Para ello, es posible concebir las significaciones como construcciones culturales relacionales, en tanto el sentido no resulta inherente a la esencialidad de la obra, sino que deviene de la investidura asignada por grupos, comunidades, sociedades o culturas, en virtud de la posesión o no de los códigos específicos, los rasgos estilísticos distintivos y las competencias estéticas necesarias para su apropiación.

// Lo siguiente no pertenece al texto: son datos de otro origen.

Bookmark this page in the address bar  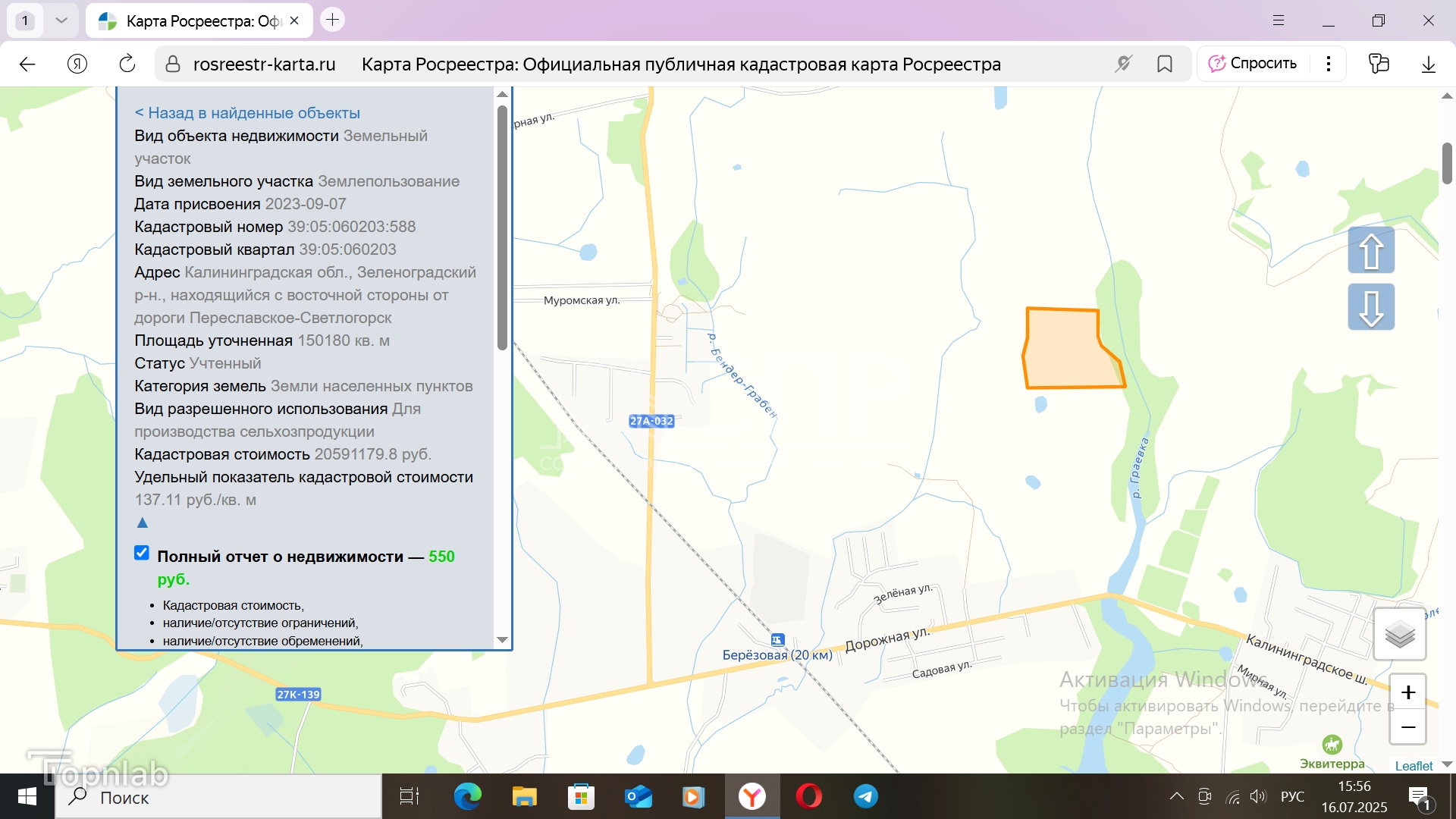[1165, 64]
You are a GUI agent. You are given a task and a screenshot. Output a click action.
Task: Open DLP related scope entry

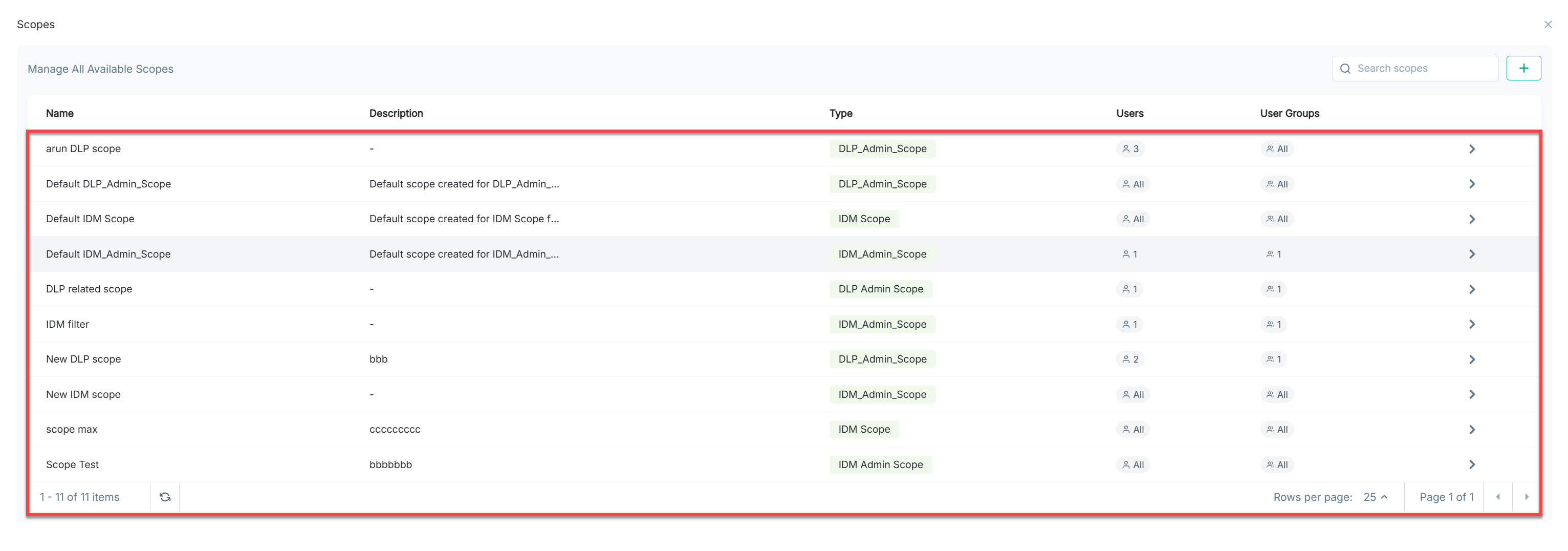coord(89,289)
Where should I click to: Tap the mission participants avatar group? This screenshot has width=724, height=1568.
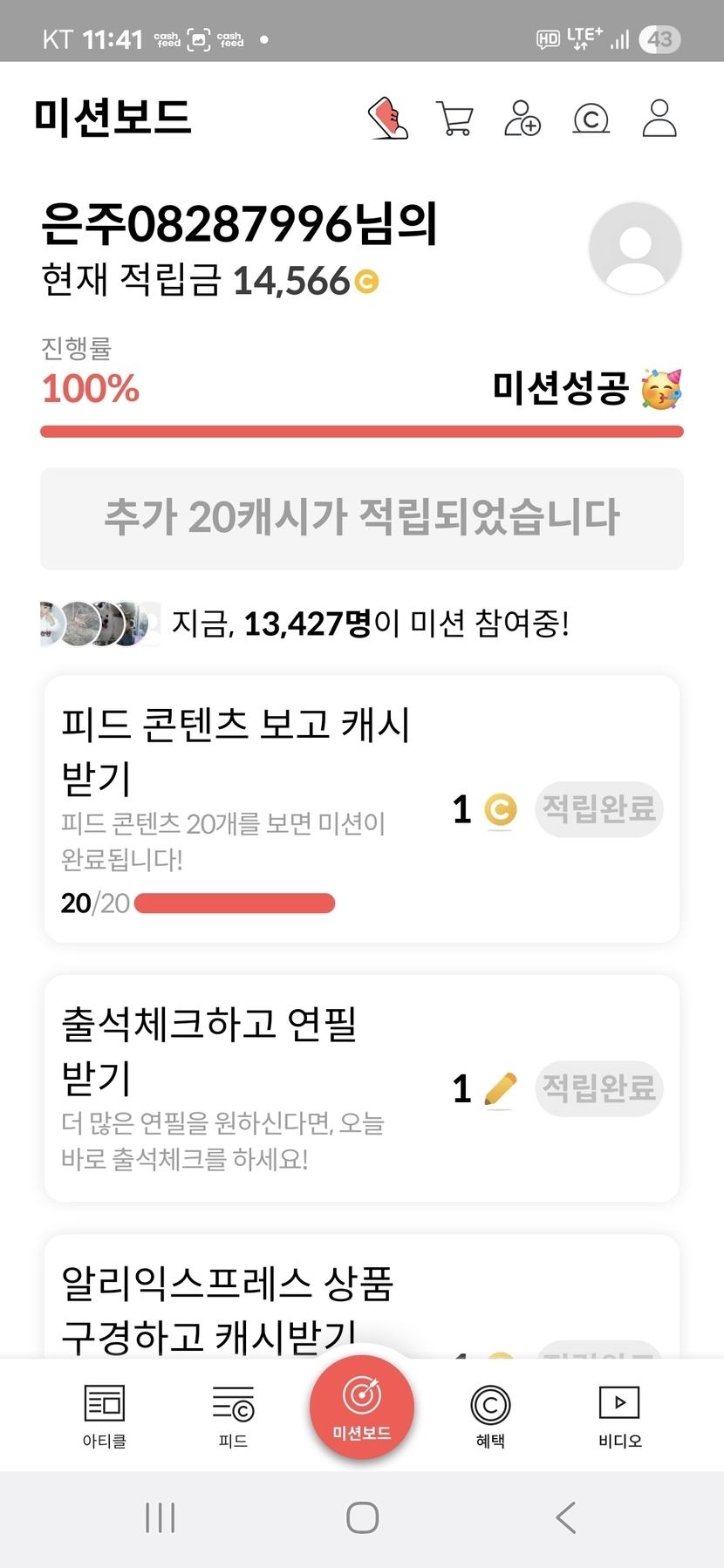tap(99, 624)
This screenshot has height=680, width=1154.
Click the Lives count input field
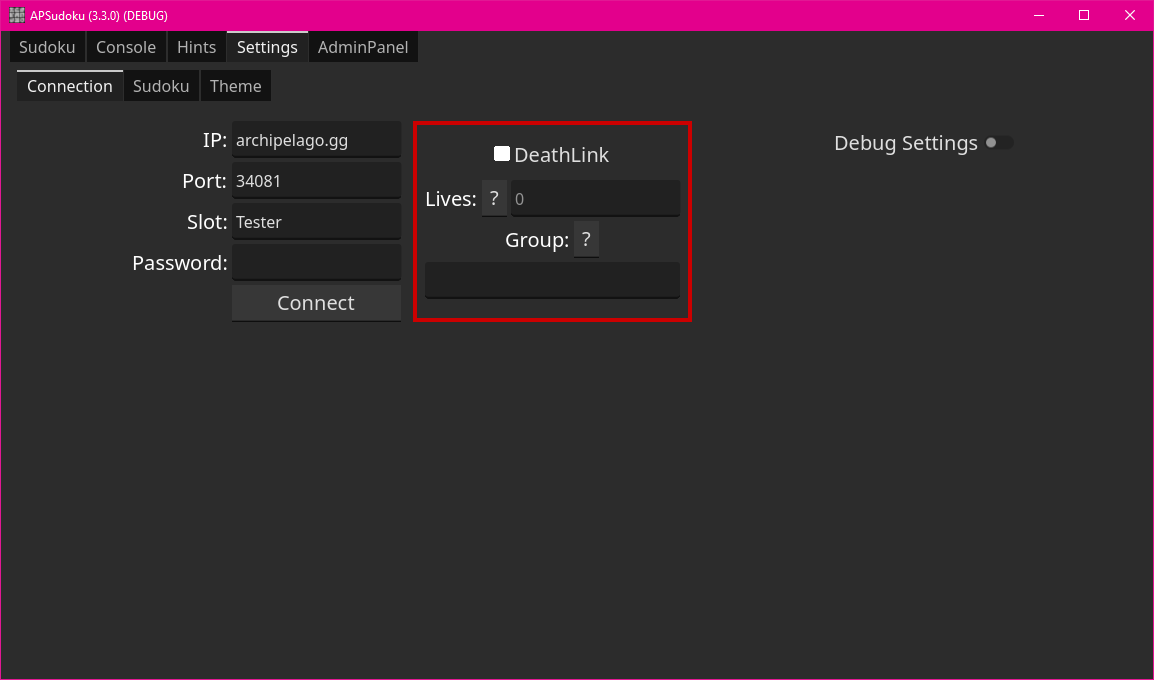(595, 199)
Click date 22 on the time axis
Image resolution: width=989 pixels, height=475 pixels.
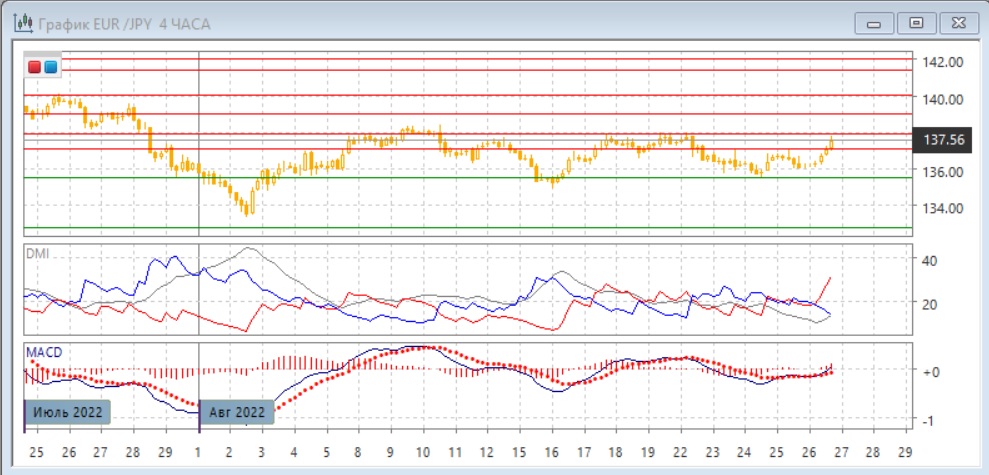point(680,452)
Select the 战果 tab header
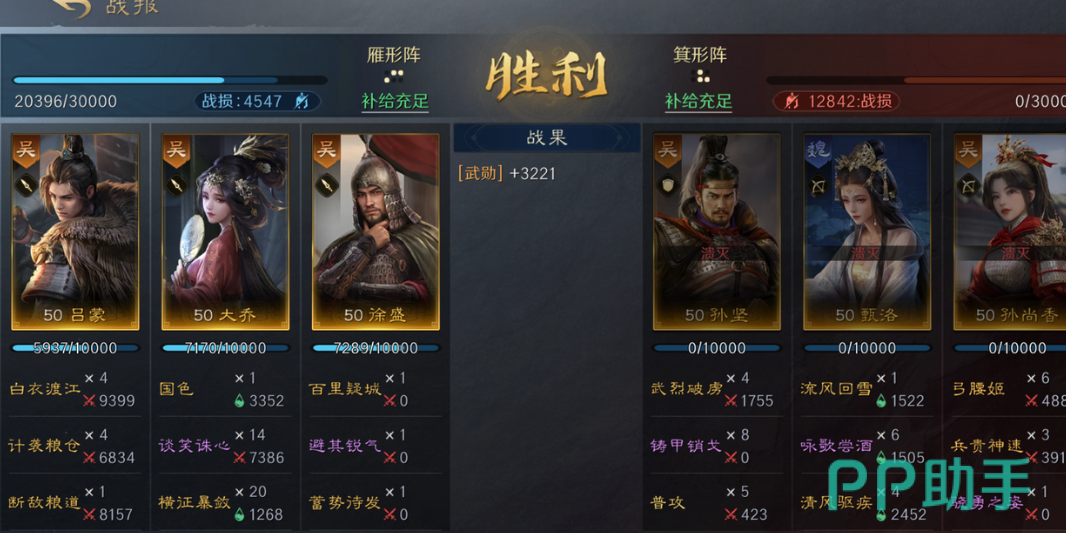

De allí la relevancia del juicio objetivo de la obra de arte a partir de criterios colectivos sobre su valor y verdad, a modo de la construcción y sostenimiento de su sentido público.
“El desconcierto y la ceguera cultural de los espectadores menos cultivados recuerdan objetivamente la verdad objetiva de la percepción artística como desciframiento mediato: puesto que la información ofrecida por las obras expuestas excede la capacidad de desciframiento del espectador, este las percibe como carentes de significación, o más exactamente, de estructuración y de organización, porque no puede “decodificarlas”, es decir reducirlas al estado de forma inteligible.” (Bourdieu; 1971: 48)
Siguiendo la linea de pensamiento bourdiana, la cultura constituye un capital de significaciones consagradas, y a su interior la obra de arte ofrece significaciones de diferentes niveles en relación con la clave de interpretación que se le aplica: las de nivel inferior, superficiales, resultan parciales y mutiladas, en tanto no se comprendan las del nivel superior, que las transfiguran. En tanto toda obra es creada tanto por su creador como por el espectador, o más precisamente por su sociedad de pertenencia, la competencia artística refiere al dominio de un conjunto de instrumentos y la posesión de los esquemas de interpretación, como condición para su desciframiento, indicando en ellas los rasgos de estilo que resultan distintivos, y colocándolas en relación con el conjunto de las obras entre las que se inscribe.
De esta manera, se admite que todo bien cultural resulta susceptible de aprehensiones que oscilan entre una simple sensación hasta la degustación erudita, la que requiere de un desciframiento adecuado posibilitado sólo por una capacidad específica de apropiación, cultural y artística. Tal apropiación reserva en su interior, quizás de la manera menos esperada, la posibilidad de tornar visible lo oculto, esa promesa, ya no consolación, del arte.